EXPERTS at Weymouth Sea Life Park are being called upon to help scientists unravel the mysteries of the ancient seas – through shark teeth.

As the attraction at Lodmoor Country Park prepares to mark European Shark Week from October 15-23, a research project has been announced that will help marine conservation.

Researchers believe clues to marine biological diversity over millions of years may be locked up in sharks’ teeth.

Oxygen isotopes, which are incorporated into sharks’ teeth as they develop can reveal the temperature of the seawater the shark lived in at the time.

So Sealife staff including Tom Prakash are being asked to collect discarded shark teeth from the beds of their ocean tanks and send them to the University of Birmingham along with regular water samples from their tanks.

Weymouth Sea Life Park is home to some Bonnethead sharks.

The creatures are the smallest relative of the hammerhead shark. Instead of a hammershape their heads are more mallet-shaped and its snout is broadly rounded, resembling a shovel.

They found a comfortable home in Shark Reef this year, with other sharks and fish.

Research head Dr Ivan Sansom, a Senior Lecturer in Palaeobiology at the University of Birmingham, said the project may validate the study of age-old fossil shark teeth as a technique to learn more about sea conditions in prehistoric times.

Dr Sansom added: “Other work in the field has suggested that cooling waters were a factor in driving major evolutionary changes, whilst warming waters led to extinctions.
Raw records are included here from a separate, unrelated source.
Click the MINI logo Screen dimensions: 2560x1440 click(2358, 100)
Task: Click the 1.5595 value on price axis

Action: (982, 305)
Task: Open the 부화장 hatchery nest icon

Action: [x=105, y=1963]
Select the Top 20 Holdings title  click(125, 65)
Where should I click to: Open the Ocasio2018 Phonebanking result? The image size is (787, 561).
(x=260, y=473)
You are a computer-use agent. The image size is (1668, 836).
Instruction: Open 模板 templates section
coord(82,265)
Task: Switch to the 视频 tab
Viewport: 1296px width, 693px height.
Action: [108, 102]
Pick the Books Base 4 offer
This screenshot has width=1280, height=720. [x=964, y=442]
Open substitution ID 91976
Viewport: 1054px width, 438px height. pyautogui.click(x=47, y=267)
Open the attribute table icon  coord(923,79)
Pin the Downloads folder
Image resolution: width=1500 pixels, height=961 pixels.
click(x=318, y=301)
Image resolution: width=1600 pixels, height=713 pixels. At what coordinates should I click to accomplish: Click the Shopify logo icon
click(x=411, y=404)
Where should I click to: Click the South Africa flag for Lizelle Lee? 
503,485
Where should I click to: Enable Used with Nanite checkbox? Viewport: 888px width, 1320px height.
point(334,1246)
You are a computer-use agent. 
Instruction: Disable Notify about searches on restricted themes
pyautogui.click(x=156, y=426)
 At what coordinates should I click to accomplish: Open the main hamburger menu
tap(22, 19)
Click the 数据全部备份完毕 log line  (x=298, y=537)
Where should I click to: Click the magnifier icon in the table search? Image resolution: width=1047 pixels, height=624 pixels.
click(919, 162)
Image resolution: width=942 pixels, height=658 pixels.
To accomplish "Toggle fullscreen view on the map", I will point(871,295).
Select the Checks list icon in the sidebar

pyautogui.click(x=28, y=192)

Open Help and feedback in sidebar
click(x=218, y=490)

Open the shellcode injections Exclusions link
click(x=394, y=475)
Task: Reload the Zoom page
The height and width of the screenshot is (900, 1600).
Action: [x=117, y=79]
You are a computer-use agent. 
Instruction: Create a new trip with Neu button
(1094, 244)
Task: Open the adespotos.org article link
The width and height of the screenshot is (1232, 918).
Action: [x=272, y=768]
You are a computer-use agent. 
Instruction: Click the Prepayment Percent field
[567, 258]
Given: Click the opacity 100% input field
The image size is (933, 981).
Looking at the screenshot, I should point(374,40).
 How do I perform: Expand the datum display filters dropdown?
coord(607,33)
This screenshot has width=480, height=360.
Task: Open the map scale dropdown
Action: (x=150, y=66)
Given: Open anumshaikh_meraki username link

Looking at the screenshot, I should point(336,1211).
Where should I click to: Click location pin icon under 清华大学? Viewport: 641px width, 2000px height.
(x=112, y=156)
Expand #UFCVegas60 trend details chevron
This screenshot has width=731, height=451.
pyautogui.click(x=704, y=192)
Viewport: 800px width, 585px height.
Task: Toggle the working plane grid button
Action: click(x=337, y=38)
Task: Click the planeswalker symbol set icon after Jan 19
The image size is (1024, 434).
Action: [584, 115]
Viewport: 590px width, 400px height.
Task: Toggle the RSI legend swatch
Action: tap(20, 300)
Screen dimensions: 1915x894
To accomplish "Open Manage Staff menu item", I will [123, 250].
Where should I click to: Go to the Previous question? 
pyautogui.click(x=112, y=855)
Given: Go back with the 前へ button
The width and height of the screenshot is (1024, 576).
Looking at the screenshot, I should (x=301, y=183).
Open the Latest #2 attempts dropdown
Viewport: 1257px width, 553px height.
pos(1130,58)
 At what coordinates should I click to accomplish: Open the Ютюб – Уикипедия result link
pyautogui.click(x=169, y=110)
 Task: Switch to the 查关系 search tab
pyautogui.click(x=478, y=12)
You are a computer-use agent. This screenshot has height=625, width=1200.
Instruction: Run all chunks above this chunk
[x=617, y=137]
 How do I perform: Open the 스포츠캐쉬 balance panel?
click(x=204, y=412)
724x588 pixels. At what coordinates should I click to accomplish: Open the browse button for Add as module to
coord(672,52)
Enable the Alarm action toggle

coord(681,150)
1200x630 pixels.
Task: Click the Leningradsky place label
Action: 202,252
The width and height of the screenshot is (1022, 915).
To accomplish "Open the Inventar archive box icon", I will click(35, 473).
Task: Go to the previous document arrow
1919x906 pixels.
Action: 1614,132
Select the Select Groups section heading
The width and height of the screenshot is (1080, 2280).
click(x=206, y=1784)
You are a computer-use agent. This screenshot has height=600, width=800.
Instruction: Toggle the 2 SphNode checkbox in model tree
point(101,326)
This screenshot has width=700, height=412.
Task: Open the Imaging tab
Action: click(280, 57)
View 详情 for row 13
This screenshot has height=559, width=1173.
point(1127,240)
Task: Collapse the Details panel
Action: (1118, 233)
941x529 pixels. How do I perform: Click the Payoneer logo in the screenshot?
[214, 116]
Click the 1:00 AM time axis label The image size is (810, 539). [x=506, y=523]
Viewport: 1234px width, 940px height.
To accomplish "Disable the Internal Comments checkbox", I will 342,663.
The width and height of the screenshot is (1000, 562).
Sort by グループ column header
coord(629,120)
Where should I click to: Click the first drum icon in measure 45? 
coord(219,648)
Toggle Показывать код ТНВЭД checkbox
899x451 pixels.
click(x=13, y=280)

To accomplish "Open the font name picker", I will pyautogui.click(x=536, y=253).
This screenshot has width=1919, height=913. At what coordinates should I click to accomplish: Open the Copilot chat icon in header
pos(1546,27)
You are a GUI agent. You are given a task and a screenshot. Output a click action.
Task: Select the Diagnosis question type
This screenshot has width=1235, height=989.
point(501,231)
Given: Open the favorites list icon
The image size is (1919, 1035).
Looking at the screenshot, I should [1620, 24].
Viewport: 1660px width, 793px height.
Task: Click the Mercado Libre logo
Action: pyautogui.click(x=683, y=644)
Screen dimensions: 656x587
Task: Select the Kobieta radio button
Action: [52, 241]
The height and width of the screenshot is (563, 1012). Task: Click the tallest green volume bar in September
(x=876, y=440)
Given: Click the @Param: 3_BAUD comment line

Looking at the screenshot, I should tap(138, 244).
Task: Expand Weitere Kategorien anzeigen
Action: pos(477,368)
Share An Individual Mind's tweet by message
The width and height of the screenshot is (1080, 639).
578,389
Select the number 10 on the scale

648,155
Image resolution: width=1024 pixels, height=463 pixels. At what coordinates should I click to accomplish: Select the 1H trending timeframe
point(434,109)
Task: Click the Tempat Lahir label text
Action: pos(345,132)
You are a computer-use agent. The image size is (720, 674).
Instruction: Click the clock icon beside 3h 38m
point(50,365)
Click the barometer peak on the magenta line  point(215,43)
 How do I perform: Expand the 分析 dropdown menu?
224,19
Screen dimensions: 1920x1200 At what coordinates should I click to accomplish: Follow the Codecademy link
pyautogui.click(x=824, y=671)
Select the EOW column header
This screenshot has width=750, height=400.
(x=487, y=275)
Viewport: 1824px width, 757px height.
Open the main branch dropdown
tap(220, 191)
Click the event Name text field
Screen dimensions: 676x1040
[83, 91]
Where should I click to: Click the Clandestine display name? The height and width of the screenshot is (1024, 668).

“With the current evidence for warming oceans the evidence from the past suggests we are going to see a major extinction in our oceans.

“Reconstructing past climate systems using evidence such as that we hope to find in shark teeth may help us understand what happened in the past, and what may happen in the future.”

The initial research (funded by the EU’s Marie Curie Fellowship scheme) involving teeth collected from the bed of Sea Life Centre ocean tanks will take two years to complete.

Dr Sansom said the work with shark teeth might later be extended to include studying deposits in the ear-bones of fish, which can also reveal details of water chemistry.